ESV But the voice answered a second time from heaven, ‘What God has made clean, do not call common.’
NIV The voice spoke from heaven a second time, 'Do not call anything impure that God has made clean.'
NASB But a voice from heaven answered a second time, ‘What God has cleansed, no longer consider unholy.’
CSB But a voice answered from heaven a second time, 'What God has made clean, you must not call impure.'
NLT But the voice from heaven spoke again: ‘Do not call something unclean if God has made it clean.’
KJV But the voice answered me again from heaven, What God hath cleansed, that call not thou common.

What does Acts 11:9 mean?

In this echo of Acts 10:15, God is telling Peter that the food laws are lifted (Mark 7:19). God had presented Peter with a selection of animals to eat, including many which the Mosaic law forbade. Peter refused, saying he had never eaten anything unclean and he wasn't about to start. To him, he was still a Jew. Jesus was the Jewish Messiah and worshiping Him was the fulfillment of Judaism. As far as Peter was concerned, the Mosaic law still stood (Acts 10:9–16).
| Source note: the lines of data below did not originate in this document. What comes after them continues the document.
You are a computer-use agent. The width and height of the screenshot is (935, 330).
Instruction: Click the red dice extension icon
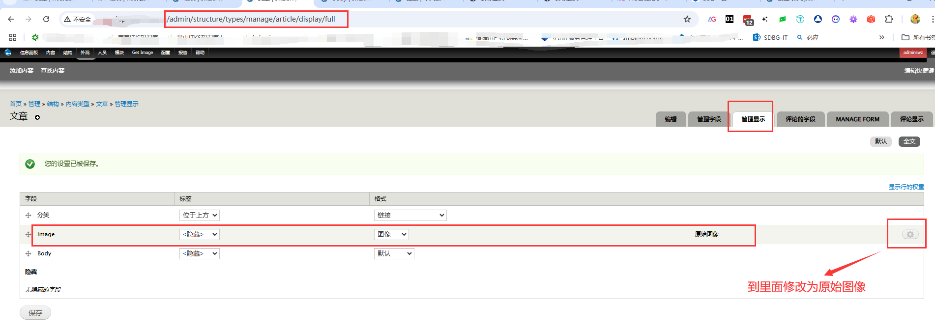(871, 19)

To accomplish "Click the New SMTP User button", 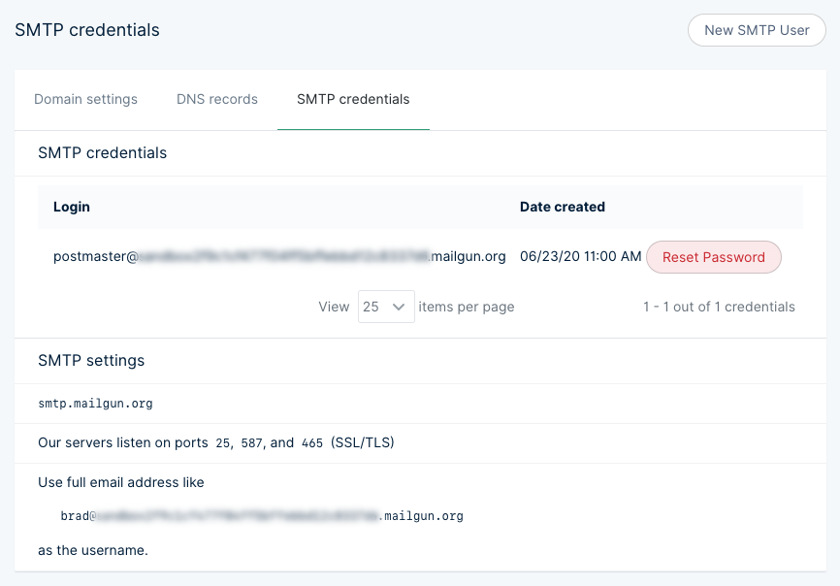I will pos(756,30).
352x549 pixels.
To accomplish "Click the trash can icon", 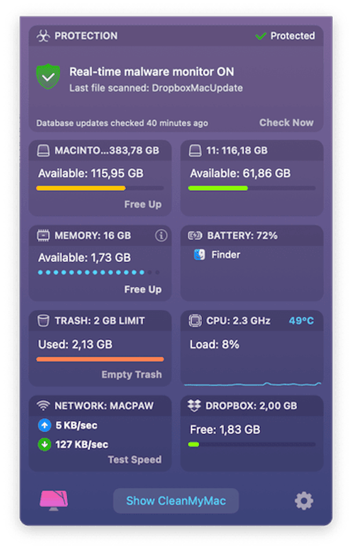I will pyautogui.click(x=43, y=321).
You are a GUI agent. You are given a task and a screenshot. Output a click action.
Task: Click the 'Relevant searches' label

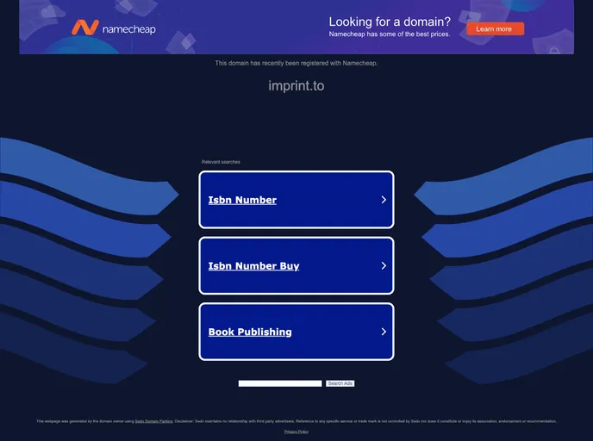[221, 162]
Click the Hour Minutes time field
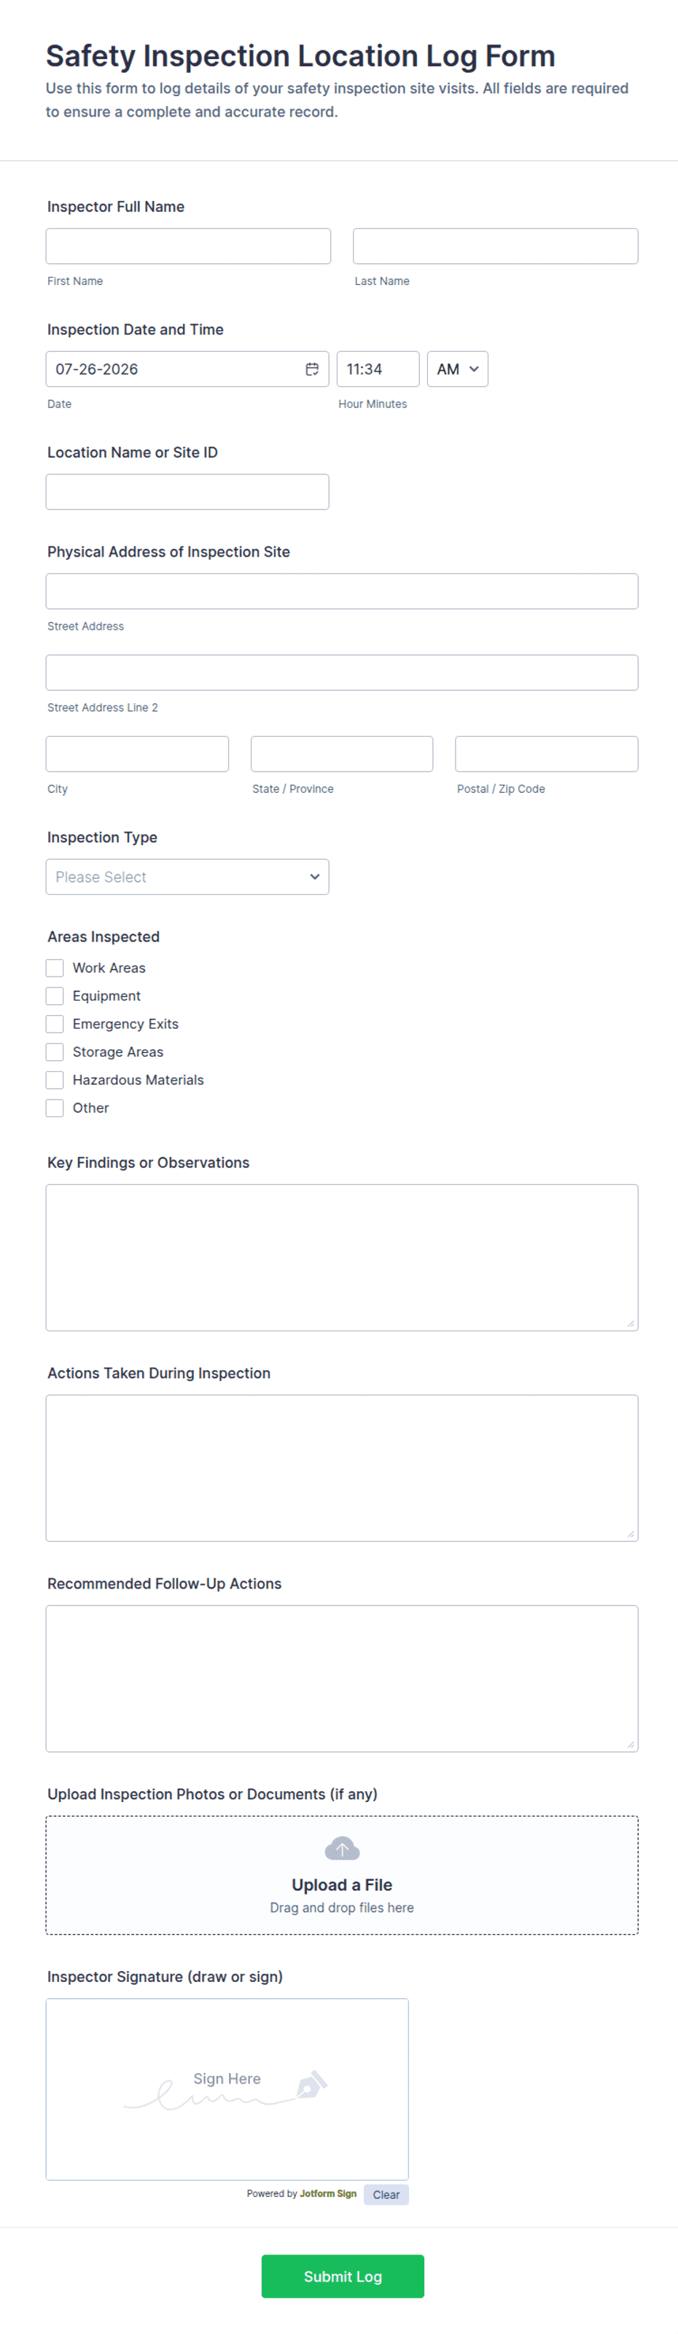The width and height of the screenshot is (678, 2334). (x=378, y=369)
God wasn't only talking about food, however. He was talking about whom Peter should eat food with. As soon as the vision finished, Peter was invited to another city to share Jesus' story with a room filled with Gentiles. According to tradition, Peter shouldn't have even entered the house. But he understood from the vision that God had declared these Gentiles clean, and he was not to question God's decision (Acts 10:19–33). Later, he will say that God "made no distinction between us and them, having cleansed their hearts by faith" (Acts 15:9). It is by grace we are saved, through faith (Ephesians 2:8–9). It is not by our actions, our diets, or our ethnicities. If we have accepted Jesus' offer of forgiveness, we are made clean.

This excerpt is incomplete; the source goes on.